I'm wondering if there is any tool that will accurately measure failover times in the lab, possibly even down to the milli-second. Anything that's more accurate than a ping would be great... :)
What about debug logging? Or are their timestamps not specific down to the millisecond? Would syslogs be the answer?
what constitutes failover time? there lies the problem, when the packets make it to the redundant server? or when the service is responding
Quote from: ristau5741 on January 24, 2018, 09:03:09 PM
what constitutes failover time? there lies the problem, when the packets make it to the redundant server? or when the service is responding
When full end-to-end connectivity has been restored.
Something like iperf, with two nodes on both ends of the topology that you're testing, keeping a steady stream of timestamped traffic open and reporting back when exactly end-to-end connectivity has been restored. Thinking about it, might be possible using BFD for this.
IXIA, spirent STC (L4) / Avalanche (L7) are two big name commercial traffic generator options.

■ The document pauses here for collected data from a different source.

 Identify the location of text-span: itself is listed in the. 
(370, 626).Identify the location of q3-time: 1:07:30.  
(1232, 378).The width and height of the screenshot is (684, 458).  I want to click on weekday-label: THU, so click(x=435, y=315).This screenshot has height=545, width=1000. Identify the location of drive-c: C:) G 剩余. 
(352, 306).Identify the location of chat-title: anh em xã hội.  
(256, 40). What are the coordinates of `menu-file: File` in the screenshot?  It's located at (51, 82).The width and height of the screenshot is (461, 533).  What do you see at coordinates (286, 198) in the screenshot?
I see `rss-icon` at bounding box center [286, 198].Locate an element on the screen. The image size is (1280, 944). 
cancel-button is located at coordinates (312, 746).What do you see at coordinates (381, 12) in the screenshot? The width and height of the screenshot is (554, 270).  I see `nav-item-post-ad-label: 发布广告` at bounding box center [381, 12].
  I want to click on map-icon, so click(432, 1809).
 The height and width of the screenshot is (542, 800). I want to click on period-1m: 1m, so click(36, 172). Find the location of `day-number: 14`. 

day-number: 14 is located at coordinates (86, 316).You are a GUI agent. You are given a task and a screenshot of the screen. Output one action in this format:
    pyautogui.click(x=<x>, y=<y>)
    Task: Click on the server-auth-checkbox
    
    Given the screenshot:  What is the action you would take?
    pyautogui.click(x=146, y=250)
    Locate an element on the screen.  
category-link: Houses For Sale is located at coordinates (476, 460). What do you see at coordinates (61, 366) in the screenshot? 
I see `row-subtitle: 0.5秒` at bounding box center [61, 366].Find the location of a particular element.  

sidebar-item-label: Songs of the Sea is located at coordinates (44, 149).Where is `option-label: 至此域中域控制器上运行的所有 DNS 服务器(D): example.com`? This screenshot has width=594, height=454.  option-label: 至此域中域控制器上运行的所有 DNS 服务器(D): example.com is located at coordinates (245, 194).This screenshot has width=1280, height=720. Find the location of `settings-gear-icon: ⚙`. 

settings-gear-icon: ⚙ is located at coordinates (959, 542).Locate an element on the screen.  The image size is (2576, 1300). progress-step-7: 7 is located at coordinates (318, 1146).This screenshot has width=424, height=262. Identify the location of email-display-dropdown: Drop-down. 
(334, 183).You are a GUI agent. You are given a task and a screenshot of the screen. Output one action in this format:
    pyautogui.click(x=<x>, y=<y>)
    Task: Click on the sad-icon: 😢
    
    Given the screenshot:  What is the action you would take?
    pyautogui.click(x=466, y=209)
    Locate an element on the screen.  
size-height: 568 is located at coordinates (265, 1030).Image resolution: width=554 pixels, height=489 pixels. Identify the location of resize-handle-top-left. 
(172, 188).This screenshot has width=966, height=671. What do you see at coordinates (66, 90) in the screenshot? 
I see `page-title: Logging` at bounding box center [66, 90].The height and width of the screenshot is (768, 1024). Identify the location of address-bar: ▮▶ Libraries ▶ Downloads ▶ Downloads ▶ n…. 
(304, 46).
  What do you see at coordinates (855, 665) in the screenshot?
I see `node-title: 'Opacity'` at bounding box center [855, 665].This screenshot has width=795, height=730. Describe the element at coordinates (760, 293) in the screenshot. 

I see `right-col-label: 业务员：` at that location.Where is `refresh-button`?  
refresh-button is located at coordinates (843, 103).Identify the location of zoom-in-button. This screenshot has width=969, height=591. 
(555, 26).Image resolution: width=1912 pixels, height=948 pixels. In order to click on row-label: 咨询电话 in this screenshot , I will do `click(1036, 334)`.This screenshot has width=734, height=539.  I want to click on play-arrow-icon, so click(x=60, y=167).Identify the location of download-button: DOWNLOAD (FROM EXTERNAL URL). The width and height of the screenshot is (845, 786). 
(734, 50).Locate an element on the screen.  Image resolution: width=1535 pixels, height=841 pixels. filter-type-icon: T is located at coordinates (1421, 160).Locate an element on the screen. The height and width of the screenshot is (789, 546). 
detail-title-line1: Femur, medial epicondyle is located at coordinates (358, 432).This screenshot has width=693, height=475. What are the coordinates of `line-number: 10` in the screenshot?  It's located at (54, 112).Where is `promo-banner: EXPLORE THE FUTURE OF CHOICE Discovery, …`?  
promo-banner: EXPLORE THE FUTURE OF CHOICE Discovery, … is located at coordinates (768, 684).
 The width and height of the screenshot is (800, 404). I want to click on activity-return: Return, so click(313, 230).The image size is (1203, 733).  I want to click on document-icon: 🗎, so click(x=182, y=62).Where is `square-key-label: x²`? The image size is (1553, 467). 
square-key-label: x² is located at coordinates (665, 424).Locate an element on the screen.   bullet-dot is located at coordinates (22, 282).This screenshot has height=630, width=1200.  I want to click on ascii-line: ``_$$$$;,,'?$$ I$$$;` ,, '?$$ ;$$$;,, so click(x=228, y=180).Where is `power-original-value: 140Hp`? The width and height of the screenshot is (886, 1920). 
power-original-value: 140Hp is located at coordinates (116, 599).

Here's an open source one: https://trex-tgn.cisco.com/ (https://trex-tgn.cisco.com/)
This is a VERY deep field once you get into the weeds... be warned. The exact nature of the traffic will have a bearing on what you measure and what you're actually making the device do - this is especially true for security platforms. Example: I'm driving 2k concurrent TCP connections (RENO) @ ~70k connections with total throughput ~4Gb (lots of tiny 8kb HTTP GETs). It tells me I lost 15000 packets and 500 connections. What's the convergence time? LOLOLOLOLOL
For simple RS something like a spirent which generates a simple stream of packets, count the lost packets that's done - sure, but as soon as you get into stateful devices or real world traffic patterns hmmmm
I have used Jperf/wireshark for this. Just send a stream of UDP traffic as fast as possible with a destination of a PC, the PC captures on wireshark. Cause failure, once the fail-over is done stop the capture. Filter so that only traffic from the Jperf box is visible.
Go to view, time display format, seconds since previous displayed packet. Then sort by time. The largest amount of time there should be your fail-over time.